I simply don't have enough transaction volume to test all the edge cases that might produce an inconsistent dump (and if I did, I wouldn't be using SQLite).


SQLite is amazing. I wonder if it's usable as a replacement for Postgres for web apps, I'm not sure what happens when multiple processes try to write to it.

Regardless, this is a very interesting project, good job.


Multithreaded use is not supported. SQLite is not a replacement for Postgres—Postgres supports many advanced data structures (lists!), SQL commands, and is faster. But in certain cases, it is enough, and of course setting up SQLite is much easier.

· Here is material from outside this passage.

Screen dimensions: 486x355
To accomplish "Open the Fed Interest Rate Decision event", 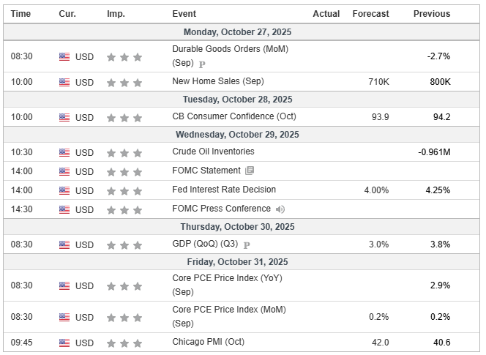I will [x=224, y=190].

> Multithreaded use is not supported

To be more precise, it's perfectly legal to use SQLite from multiple threads or processes at the same time. It will use its own mutexes and OS file-locking operations to ensure that at any given time, a database is being accessed by either a single writer, or an arbitrary number of readers.

In my opinion, the bigger issue is that clients can only safely access a SQLite database if it exists on a local filesystem. As soon as you decide you want to run multiple web servers, you're in trouble.


Sorry, yes, that's what I meant. I use it for a mostly-read-only Web app, but wasn't sure if it's a disaster waiting to happen. Good to know it's a viable alternative to postgres in multithreaded or multiprocess scenarios.


I ran it as a replacement for MySQL for 3 years, light usage php web app, around 100 - 200 users I guess.

It saved me quite some hassle and reduced the attack surface compared to MySQL.

FWIW I never bumped into speed issues. My biggest issue against it is that it would let me alter columns directly which effectively sabotaged my use of alembic when I started using Python/flask.


Huh, that sounds like it worked very well. Plus, the reduced overhead of backups etc is definitely worth it for small apps.


Here is more information on the concurrency-related features of SQLite to complement teraflop's sibling comment: http://sqlite.org/threadsafe.html


It's a good database in its own right. Use a write-ahead log, and you can get one writer and as many readers as your local disk can support.

The common thinking is that it's more of a replacement for fopen than it is for Oracle.


This looks like statement based replication, which can come out of sync if you're not careful to make your statements deterministic.

Any use of random(), as a trivial example.


This is pretty cool!

Interestingly, once SQLite 4 comes out you'd probably implement this the opposite way, using Raft consensus (and something like etcd) for block storage, and using the SQL engine over arbitrary pluggable block storage.


sqlite4 seems not to be moving so fast - has it stalled?


ActorDB takes this concept much further. It replicates the WAL file (not sql statements).

http://www.actordb.com

https://github.com/biokoda/actordb


I skimmed the source and didn't see anything regarding leader election. Am I missing something or is this implementation encapsulating some of the underlying terminology/analogies traditionally used by Raft?


Wouldn't that be done by the underlying Raft implementation (goraft)?


Yes, that's right. 'go-raft' is imported by rqlite, and uses that package for consensus and leader election.